Problem set:
1. Rewrite the post on King v. Burwell, starting at "December 2nd, 2014" and ending at "American health care.", and swap "legislation" for "law".
2. Write the next part of the post on King v. Burwell, picking up right after its last sentence.
━━━ Source document
McConnell: King v. Burwell is “Opportunity presented” By SCOTUS For “Mulligan” for Obamacare

December 2nd, 2014

I have long viewed Halbig (now King), along with the origination clause challenge, as the opportunity for the Supreme Court, and Chief Justice Roberts in particular, to get a “mulligan” for NFIB v. Sebelius (see here, here, and here). Incoming Senate Majority Leader Mitch McConnell views King in a similar fashion, but from a very different angle.

In remarks before the WSJ CEO Council, Senator McConnell is asked about Obamacare, and whether it can be repealed. Here are his entire remarks for context:

I think it’s the single worst piece of legislation we’ve passed in at least the last half century and the biggest step to European-ize American health care.
━━━━━━
━━━ Dataset extract
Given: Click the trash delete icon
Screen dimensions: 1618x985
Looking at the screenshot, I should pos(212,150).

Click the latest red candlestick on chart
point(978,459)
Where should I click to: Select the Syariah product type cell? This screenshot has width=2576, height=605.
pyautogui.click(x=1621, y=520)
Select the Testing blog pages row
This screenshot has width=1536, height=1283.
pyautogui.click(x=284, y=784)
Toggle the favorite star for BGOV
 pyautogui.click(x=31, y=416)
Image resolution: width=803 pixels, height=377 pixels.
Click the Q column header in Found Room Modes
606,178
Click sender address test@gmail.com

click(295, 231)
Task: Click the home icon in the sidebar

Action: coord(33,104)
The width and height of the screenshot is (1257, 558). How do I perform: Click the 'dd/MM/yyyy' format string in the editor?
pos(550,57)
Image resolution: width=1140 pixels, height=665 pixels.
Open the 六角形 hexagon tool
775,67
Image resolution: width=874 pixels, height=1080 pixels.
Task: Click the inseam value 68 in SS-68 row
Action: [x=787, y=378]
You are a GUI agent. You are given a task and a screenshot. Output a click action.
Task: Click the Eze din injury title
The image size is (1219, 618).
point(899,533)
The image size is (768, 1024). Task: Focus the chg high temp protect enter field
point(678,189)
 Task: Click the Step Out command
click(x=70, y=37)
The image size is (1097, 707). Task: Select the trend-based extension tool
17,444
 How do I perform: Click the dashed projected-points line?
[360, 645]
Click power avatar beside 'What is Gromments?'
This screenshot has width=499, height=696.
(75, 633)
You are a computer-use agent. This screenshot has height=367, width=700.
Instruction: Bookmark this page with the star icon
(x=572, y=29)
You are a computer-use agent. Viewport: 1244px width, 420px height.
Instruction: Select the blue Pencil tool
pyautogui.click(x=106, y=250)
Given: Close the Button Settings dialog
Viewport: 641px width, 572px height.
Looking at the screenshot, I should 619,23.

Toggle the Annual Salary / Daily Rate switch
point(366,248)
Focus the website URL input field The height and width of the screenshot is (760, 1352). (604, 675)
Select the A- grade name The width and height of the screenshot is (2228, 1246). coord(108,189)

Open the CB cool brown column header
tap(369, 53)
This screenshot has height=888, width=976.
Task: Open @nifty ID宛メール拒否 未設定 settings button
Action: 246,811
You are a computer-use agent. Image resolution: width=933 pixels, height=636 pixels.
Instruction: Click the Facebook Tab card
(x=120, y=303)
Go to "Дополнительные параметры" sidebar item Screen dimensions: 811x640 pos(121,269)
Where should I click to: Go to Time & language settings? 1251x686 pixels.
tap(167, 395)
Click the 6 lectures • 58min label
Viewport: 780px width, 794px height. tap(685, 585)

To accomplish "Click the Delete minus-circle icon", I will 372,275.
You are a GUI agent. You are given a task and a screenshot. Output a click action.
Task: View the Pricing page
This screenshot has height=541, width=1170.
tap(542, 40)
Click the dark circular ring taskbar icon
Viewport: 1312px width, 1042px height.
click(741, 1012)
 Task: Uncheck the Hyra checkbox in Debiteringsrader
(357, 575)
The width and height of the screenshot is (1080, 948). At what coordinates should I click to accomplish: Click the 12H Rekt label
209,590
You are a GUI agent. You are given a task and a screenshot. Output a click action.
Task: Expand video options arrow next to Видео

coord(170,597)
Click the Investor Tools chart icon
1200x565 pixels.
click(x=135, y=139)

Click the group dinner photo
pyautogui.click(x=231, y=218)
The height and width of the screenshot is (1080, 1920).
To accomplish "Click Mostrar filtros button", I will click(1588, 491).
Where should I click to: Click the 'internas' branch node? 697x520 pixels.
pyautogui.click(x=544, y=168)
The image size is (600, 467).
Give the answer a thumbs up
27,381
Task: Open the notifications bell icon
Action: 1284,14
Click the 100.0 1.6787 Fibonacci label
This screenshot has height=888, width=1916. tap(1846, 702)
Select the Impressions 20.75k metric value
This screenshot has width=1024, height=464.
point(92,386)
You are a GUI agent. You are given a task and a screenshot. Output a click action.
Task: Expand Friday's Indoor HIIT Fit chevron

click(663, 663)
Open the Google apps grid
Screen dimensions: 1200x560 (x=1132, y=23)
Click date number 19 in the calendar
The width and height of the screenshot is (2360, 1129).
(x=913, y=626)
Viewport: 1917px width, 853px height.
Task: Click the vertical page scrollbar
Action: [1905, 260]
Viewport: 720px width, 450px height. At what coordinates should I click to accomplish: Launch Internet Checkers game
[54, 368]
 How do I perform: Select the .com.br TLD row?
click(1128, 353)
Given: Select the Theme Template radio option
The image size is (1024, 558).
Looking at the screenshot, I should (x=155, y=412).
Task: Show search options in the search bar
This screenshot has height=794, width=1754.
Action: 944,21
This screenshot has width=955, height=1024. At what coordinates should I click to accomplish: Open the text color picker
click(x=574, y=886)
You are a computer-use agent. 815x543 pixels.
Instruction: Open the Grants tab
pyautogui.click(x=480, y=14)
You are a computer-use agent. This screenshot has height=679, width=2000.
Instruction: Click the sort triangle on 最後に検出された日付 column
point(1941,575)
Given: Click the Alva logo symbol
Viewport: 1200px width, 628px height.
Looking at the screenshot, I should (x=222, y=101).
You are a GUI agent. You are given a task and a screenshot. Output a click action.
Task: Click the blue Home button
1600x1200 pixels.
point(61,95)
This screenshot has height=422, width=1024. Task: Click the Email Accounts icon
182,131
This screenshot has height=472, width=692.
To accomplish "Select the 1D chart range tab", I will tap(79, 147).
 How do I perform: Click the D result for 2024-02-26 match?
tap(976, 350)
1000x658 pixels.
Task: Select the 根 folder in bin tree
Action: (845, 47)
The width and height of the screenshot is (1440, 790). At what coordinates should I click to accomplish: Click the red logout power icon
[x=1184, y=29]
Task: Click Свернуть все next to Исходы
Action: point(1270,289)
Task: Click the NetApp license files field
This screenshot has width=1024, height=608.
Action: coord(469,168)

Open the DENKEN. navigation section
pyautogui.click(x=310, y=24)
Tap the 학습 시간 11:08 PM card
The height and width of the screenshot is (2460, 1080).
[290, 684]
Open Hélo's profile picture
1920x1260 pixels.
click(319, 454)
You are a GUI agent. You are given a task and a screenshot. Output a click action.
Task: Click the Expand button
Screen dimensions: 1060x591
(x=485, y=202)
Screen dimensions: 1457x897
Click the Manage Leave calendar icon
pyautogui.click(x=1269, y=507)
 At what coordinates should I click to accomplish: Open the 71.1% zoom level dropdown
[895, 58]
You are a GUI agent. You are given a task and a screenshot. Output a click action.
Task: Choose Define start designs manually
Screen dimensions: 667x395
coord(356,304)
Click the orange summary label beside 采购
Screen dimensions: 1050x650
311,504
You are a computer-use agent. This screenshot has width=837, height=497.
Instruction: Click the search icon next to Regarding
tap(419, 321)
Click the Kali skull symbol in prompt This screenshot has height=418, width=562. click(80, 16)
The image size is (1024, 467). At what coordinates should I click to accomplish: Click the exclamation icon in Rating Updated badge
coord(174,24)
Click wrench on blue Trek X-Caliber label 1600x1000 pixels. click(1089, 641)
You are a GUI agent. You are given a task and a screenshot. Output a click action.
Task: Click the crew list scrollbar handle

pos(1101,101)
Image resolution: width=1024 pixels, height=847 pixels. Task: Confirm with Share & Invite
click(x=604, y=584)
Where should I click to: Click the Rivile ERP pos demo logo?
━━━━━━
List of answers:
1.
December 2nd, 2014

I have long viewed Halbig (now King), along with the origination clause challenge, as the opportunity for the Supreme Court, and Chief Justice Roberts in particular, to get a “mulligan” for NFIB v. Sebelius (see here, here, and here). Incoming Senate Majority Leader Mitch McConnell views King in a similar fashion, but from a very different angle.

In remarks before the WSJ CEO Council, Senator McConnell is asked about Obamacare, and whether it can be repealed. Here are his entire remarks for context:

I think it’s the single worst piece of law we’ve passed in at least the last half century and the biggest step to European-ize American health care.

2.
Having said that, it bears the president’s name. The chances of his signing a full repeal are pretty limited. There are parts of it that are extremely toxic with the American people. The elimination of the 40 hour work week. The individual mandate. The medical device tax. The health insurance tax. I think you could anticipate those kinds of things being voted on in the Senate. They’ve not…Such votes have not been allowed in the past.

Who may ultimately take it down is the Supreme Court of the United States. I mean there’s a very significant case that will be decided before June on the question of whether the language of the law means what the language of the law said, which is that subsidies are only available for states that set up state exchanges. Many states have not. If that were to be the case, I would assume that you could have a mulligan here, a major do-over of the whole thing, presented– that opportunity presented to us by the Supreme Court, as opposed to actually getting the president to sign a full repeal, which is not likely to happen.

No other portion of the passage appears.